◆ Data records ◆

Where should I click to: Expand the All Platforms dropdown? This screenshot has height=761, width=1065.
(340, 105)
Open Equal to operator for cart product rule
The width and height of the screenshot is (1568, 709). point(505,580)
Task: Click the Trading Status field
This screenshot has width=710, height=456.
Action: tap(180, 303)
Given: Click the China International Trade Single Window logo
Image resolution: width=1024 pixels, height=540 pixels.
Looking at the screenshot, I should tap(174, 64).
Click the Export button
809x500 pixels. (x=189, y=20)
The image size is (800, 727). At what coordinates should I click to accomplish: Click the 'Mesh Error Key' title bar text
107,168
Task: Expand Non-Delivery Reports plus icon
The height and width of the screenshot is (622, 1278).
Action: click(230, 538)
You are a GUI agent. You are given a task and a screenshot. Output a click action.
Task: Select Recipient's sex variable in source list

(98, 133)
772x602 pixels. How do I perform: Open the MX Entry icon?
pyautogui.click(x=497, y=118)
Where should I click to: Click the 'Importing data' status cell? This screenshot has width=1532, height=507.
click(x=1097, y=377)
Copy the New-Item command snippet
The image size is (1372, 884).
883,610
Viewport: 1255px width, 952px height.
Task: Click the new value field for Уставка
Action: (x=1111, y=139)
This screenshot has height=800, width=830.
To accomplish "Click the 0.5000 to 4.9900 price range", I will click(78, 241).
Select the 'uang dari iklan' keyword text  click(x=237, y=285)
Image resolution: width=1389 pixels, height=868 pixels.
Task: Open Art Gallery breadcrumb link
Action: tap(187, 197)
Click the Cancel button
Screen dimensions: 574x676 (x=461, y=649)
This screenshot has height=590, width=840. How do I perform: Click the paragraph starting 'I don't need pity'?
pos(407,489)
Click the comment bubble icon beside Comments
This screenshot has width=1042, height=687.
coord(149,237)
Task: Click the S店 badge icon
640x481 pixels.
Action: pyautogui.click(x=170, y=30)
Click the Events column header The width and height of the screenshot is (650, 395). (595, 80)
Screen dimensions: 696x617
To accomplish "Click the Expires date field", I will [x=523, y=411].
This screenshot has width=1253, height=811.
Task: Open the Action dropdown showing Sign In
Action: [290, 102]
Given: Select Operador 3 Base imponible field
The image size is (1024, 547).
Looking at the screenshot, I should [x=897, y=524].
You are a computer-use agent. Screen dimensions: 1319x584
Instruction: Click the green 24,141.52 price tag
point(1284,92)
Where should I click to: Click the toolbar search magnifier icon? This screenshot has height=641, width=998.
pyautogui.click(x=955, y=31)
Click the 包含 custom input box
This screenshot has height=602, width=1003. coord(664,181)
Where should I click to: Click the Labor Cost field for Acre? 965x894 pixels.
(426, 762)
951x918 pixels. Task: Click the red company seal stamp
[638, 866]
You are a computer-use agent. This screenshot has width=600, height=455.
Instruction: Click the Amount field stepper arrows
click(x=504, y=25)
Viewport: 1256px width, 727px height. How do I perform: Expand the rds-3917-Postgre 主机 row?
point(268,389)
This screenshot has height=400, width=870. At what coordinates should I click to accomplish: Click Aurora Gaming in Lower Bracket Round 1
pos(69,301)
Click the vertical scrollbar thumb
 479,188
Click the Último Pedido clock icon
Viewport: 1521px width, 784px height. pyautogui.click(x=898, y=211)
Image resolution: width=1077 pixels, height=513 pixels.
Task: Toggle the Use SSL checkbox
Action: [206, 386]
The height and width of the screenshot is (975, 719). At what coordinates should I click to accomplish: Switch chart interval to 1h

◆ Problem ◆
What is needed is a verbatim copy of every line in the records above from the one containing "Click the Export button" down to the one containing "Screen dimensions: 696x617", both included, and nothing more.

◆ Reply ◆
Click the Export button
809x500 pixels. (x=189, y=20)
The image size is (800, 727). At what coordinates should I click to accomplish: Click the 'Mesh Error Key' title bar text
107,168
Task: Expand Non-Delivery Reports plus icon
The height and width of the screenshot is (622, 1278).
Action: click(230, 538)
You are a GUI agent. You are given a task and a screenshot. Output a click action.
Task: Select Recipient's sex variable in source list

(98, 133)
772x602 pixels. How do I perform: Open the MX Entry icon?
pyautogui.click(x=497, y=118)
Where should I click to: Click the 'Importing data' status cell? This screenshot has width=1532, height=507.
click(x=1097, y=377)
Copy the New-Item command snippet
The image size is (1372, 884).
883,610
Viewport: 1255px width, 952px height.
Task: Click the new value field for Уставка
Action: (x=1111, y=139)
This screenshot has height=800, width=830.
To accomplish "Click the 0.5000 to 4.9900 price range", I will click(78, 241).
Select the 'uang dari iklan' keyword text  click(x=237, y=285)
Image resolution: width=1389 pixels, height=868 pixels.
Task: Open Art Gallery breadcrumb link
Action: tap(187, 197)
Click the Cancel button
Screen dimensions: 574x676 (x=461, y=649)
This screenshot has height=590, width=840. How do I perform: Click the paragraph starting 'I don't need pity'?
pos(407,489)
Click the comment bubble icon beside Comments
This screenshot has width=1042, height=687.
coord(149,237)
Task: Click the S店 badge icon
640x481 pixels.
Action: pyautogui.click(x=170, y=30)
Click the Events column header The width and height of the screenshot is (650, 395). (595, 80)
Screen dimensions: 696x617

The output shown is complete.